BRANO CITATO:
# # # # # # #

Come avrete letto, se n’è andato a 90 anni Wolfango Peretti Poggi, in arte semplicemente WOLFANGO, considerato da molti come l’ultimo, grande artista del ‘900 italiano.
Fra le sue innumerevoli opere, oggi sparse fra luoghi pubblici e collezioni private, spicca “Allegoria del coma” (icona su parete, acrilico, 2004), da lui dipinta per il salone di ingresso della “Casa dei Risvegli” a Bologna, grande opera da lui dedicata a Luca De Nigris.
Con l’Associazione Amici di Luca e la Casa di Risvegli, il CSI di Bologna collabora da molti anni; di recente, dopo anni di progettazione sul territorio nazionale, la sinergia nella progettazione è sbocciata a livello internazionale, con il progetto LUCAS, oggi diffuso in molti paesi europei.
Di seguito, il suo ritratto scritto da Fulvio De Nigris, in occasione dei 90 anni.

# # # # # # #

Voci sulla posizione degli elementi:
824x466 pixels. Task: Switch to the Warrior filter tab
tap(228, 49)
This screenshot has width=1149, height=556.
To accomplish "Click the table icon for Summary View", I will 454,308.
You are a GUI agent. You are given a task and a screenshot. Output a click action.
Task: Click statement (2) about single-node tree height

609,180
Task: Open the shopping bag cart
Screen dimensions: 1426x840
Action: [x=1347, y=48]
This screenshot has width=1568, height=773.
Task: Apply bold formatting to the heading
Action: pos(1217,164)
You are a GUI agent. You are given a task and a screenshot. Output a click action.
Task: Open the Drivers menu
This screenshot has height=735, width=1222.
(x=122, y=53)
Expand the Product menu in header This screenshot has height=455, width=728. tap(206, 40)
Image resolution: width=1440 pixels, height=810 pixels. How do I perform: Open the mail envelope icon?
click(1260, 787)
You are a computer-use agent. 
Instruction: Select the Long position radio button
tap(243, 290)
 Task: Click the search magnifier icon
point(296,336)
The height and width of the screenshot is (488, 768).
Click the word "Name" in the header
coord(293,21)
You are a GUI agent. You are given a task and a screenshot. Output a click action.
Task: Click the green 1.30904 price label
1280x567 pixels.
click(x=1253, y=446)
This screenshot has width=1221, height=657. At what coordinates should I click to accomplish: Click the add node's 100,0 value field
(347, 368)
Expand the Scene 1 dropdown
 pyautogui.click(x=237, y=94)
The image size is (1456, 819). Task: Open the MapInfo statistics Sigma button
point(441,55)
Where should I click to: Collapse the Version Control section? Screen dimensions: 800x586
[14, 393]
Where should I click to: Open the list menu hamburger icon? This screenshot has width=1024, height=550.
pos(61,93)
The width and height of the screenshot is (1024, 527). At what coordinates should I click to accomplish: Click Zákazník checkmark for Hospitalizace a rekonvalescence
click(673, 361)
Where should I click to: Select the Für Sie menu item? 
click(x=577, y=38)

# # # # # # #

CONSEGNE:
- 1) Indica se ciascuna affermazione concorda con il testo su Wolfango, rispondendo sì o no e citando alla lettera le parole decisive: (a) "Allegoria del coma" è un acrilico del 2004; (b) Wolfango è scomparso a 80 anni; (c) il progetto LUCAS è diffuso soltanto in Italia.
- 2) Riporta, senza alcuna modifica, il tratto del testo su Wolfango compreso tra "Fra le sue innumerevoli" e "molti paesi europei.", estremi inclusi.

SOLUZIONI:
- 1)
(a) Sì: "icona su parete, acrilico, 2004"
(b) No: "se n’è andato a 90 anni"
(c) No: "oggi diffuso in molti paesi europei"

- 2)
Fra le sue innumerevoli opere, oggi sparse fra luoghi pubblici e collezioni private, spicca “Allegoria del coma” (icona su parete, acrilico, 2004), da lui dipinta per il salone di ingresso della “Casa dei Risvegli” a Bologna, grande opera da lui dedicata a Luca De Nigris.
Con l’Associazione Amici di Luca e la Casa di Risvegli, il CSI di Bologna collabora da molti anni; di recente, dopo anni di progettazione sul territorio nazionale, la sinergia nella progettazione è sbocciata a livello internazionale, con il progetto LUCAS, oggi diffuso in molti paesi europei.